Mostra del Cinema di Venezia: il Leone d’Oro va al documentario dedicato a Nan Goldin

Alla 79esima Mostra del cinema di Venezia trionfa All the Beauty and the Bloodshed, il film di Laura Poitras sulla celebre fotografa

Il Leone d’Oro della 79esima edizione della Mostra del cinema di Venezia è stato assegnato a All the Beauty and the Bloodshed di Laura Poitras, unico documentario tra i 23 titoli in corsa. Il film, dedicato all’artista e attivista Nan Goldin racconta, attraverso diapositive, dialoghi intimi, fotografie rivoluzionarie e rari filmati, la sua lotta per ottenere il riconoscimento della responsabilità della famiglia Sackler per le morti di overdose da farmaco. Goldin ha condotto infatti una dura campagna contro la Purdue Pharma, l’azienda farmaceutica di proprietà dei Sackler, produttori dell’antidolorifico Oxycontin, responsabile della crisi di oppiodi che ha sconvolto gli Stati Uniti e ucciso almeno 500.000 persone. Nel mentre, la famiglia ha riciclato la propria immagine pubblica vendendosi come mecenati d’arte tanto che ai Sackler sono state addirittura intitolate sette sale del Metropolitan Museum di New York e altre nel Museo del Louvre di Parigi.

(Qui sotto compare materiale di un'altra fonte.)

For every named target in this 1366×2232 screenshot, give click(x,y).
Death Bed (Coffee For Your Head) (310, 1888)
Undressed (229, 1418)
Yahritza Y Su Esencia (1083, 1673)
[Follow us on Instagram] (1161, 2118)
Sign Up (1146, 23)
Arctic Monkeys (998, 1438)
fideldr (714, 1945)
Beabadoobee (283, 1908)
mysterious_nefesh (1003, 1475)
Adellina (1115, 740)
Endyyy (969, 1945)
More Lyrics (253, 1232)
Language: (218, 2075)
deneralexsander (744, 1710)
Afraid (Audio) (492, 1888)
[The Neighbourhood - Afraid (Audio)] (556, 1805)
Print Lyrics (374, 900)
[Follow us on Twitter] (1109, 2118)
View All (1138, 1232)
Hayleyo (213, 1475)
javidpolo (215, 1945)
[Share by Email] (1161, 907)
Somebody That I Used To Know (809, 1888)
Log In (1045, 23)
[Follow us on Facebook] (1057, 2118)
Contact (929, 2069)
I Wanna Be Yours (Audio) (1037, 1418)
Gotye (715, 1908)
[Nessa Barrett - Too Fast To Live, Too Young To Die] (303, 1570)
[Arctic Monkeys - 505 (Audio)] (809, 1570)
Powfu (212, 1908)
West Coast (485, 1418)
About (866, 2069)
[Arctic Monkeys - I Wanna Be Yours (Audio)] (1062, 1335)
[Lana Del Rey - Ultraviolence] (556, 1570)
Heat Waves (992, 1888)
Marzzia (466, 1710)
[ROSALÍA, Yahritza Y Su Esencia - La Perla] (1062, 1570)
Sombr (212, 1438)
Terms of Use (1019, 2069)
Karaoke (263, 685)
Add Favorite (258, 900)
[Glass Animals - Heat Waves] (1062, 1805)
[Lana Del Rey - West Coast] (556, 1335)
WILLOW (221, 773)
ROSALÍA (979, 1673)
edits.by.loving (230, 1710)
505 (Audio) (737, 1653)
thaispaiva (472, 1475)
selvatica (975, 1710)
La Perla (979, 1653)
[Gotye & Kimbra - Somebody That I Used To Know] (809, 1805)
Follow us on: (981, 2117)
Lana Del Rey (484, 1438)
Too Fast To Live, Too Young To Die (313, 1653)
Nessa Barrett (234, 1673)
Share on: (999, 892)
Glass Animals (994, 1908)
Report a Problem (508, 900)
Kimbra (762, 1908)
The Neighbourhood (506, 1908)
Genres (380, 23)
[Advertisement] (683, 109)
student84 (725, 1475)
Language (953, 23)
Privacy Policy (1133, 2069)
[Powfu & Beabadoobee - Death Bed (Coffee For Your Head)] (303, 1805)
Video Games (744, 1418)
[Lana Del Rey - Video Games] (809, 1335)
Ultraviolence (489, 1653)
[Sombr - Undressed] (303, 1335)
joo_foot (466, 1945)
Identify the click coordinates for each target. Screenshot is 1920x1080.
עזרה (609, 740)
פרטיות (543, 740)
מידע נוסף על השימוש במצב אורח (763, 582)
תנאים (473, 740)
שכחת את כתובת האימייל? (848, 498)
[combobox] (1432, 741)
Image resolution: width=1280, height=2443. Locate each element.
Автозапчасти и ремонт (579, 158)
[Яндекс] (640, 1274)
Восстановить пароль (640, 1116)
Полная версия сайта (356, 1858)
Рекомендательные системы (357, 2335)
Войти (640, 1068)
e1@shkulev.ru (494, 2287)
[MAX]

Nan one month after being battered 1984 Nan Goldin born 1953 Purchased 1997 http://www.tate.org.uk/art/work/P78045

In All the Beauty and the Bloodshed, Goldin, fotografa della New York disinibita e queer degli anni ‘80, ripercorre le proprie vicissitudini familiari e professionali e il tortuoso viaggio che hanno condotto anche lei alla dipendenza da questi antidolorifici oppioidi. Nel corso di quasi due anni, Poitras ha visitato la Goldin nella sua casa di Brooklyn, per una serie di interviste audio che, insieme alle diapositive e alle fotografie della stessa Goldin, costituiscono il nucleo centrale del film. Dopo essere sopravvissuta a un’overdose di fentanil quasi fatale, nel 2017 Goldin ha fondato il gruppo di difesa Pain (Prescription Addiction Intervention Now) per fare pressione su musei e altre istituzioni artistiche affinché interrompano le collaborazioni con la famiglia Sackler, che da tempo sostiene finanziariamente le arti. “Il mio più grande orgoglio è quello di aver messo in ginocchio una famiglia di miliardari in un mondo in cui i miliardari possono contare su una giustizia diversa da quella di persone come noi e la loro impunità è totale negli Stati Uniti. E, per ora, ne abbiamo abbattuto uno” ha dichiarato la fotografa a Venezia.

Nonostante non ami definirsi una fotografa, Nan Goldin è dagli anni ’70 che racconta al mondo momenti di vita vissuta attraverso i suoi scatti. Immagini che tentano di dare una forma compiuta alla sua vita complessa, fatta di eccessi, di amcizie e relazioni tumultuose. Nata a Washington nel 1953, la sua vita è segnata profondamente da una serie di tragiche vicende che si susseguono, dal suicidio della sorella diciottene, alla morte dei suoi amici per Aids. Il suo stile è quindi improntato sulla scelta di ritrarre cari e conoscenti, ma anche se stessa come nel celebre Autoritratto un mese dopo essere stata picchiata, diventando negli anni un’icona di riferimento sociale e politica. Il suo lavoro più celebre, The Ballad of Sexual Dependency del 1985, è composto da circa 700 immagini scattate tra il 1979 e il 1985, nelle quali Goldin ha ripreso le sue esperienze personali e amorose all’interno della comunità queer in cui ha vissuto nel quartiere di Bowery a New York in quegli anni, la sottocultura gay e dell’eroina, trasformando l’istantanea familiare intima in un genere artistico e in un’arte fotografica.

Dal 1995 il lavoro di Goldin si è allargato ad altri temi e collaborazioni: progetti di libri con il fotografo giapponese Nobuyoshi Araki, skyline di New York, paesaggi, foto del suo compagno Siobhan, bambini, famiglie biologiche, genitorialità, di cui si trova ampia traccia nel libro The Devil’s Playground, pubblicato nel 2003, una collezione di fotografie che percorrono 35 anni della sua carriera.